Elodia consagró su vida a la familia y al trabajo creador. Como Waleker  extrajo los mejores hilos y bordó en un pabellón  dorado  los valores más preciados  para que sus hijos y nietos pudieran transitar la senda que ella forjó con admirable  talento. El alma grande de esta matrona uribiera se refleja en las pupilas de sus intensos ojos negros, que nunca perdieron el  brillo, ni siquiera ante la adversidad más lacerante.

Al caer la tarde, las artesanas se despiden de su maestra en medio de un frenético ladrar de perros. Los canes intentan perseguir una caravana de motos conducida por mujeres trajeadas con manta guajira. Aquella tradicional estampa de viejitas montadas sobre burros sofocados que identificaba tanto al paisaje peninsular ya no se observa, al menos, en los soleados caminos de Petsuapá.

 Elodia se retira también a su habitación acompañada de su hija Elizabeth, Ery.
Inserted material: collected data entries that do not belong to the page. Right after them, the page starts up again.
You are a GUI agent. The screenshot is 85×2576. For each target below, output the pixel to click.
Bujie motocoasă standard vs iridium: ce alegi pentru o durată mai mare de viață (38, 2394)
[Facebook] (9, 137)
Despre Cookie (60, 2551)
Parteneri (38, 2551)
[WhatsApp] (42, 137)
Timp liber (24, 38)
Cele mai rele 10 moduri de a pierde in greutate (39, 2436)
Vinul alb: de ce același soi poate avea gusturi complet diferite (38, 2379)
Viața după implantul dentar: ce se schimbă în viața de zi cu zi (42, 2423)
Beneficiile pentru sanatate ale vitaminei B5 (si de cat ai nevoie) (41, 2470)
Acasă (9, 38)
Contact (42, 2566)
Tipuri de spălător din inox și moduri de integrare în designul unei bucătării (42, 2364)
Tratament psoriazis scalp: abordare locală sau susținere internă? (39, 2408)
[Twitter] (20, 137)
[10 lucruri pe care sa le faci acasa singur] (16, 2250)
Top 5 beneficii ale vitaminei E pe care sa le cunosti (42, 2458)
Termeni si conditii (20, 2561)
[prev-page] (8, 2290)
El señor Lobo y el laborioso Alirio la siguen con la mirada hasta trasponer el umbral de la puerta. El viento continúa aullando en el patio seguido por una copiosa lluvia de arena.

En la plaza Colombia, Oneida mira la esfera de su enorme reloj pulsera y coincide con la llegada de Manuel: el conductor de una «ciclo taxi»: una bicicleta a la que se le ha adaptado una tercera rueda para poder llevar una especie de toldo o casucha con la cual se transporta pasajeros en el casco urbano de Uribia. Manuel tiene 38 años, es delgado y menudo.      

Oneida comienza a empacar la artesanía en cuatro bolsas de plástico. Una adolescente que funge de asistente hace lo mismo en una mochila amarilla de considerable capacidad. Manuel se incorpora y desarma una mesa como si fuera pieza de lego. Coloca las patas sobre la base y la suspende luego sobre el techo de la casucha. Cuando tiene la certeza de que todo está en orden, comienza a pedalear alrededor de la plaza en medio de un fluido tráfico de motocicletas, carros y transeúntes.

Al cabo de diez minutos, Manuel remonta el polvoriento camino de Petsuapá con el empuje de un toro de lidia; pedalea inclinado y mira hacia el suelo para proteger sus ojos del furor de la ventisca. Oneida guarda la aguja, el susü en ciernes y suspira profundo. Así idealiza cada día su sueño para seguir tejiendo en Uribia el mejor porvenir.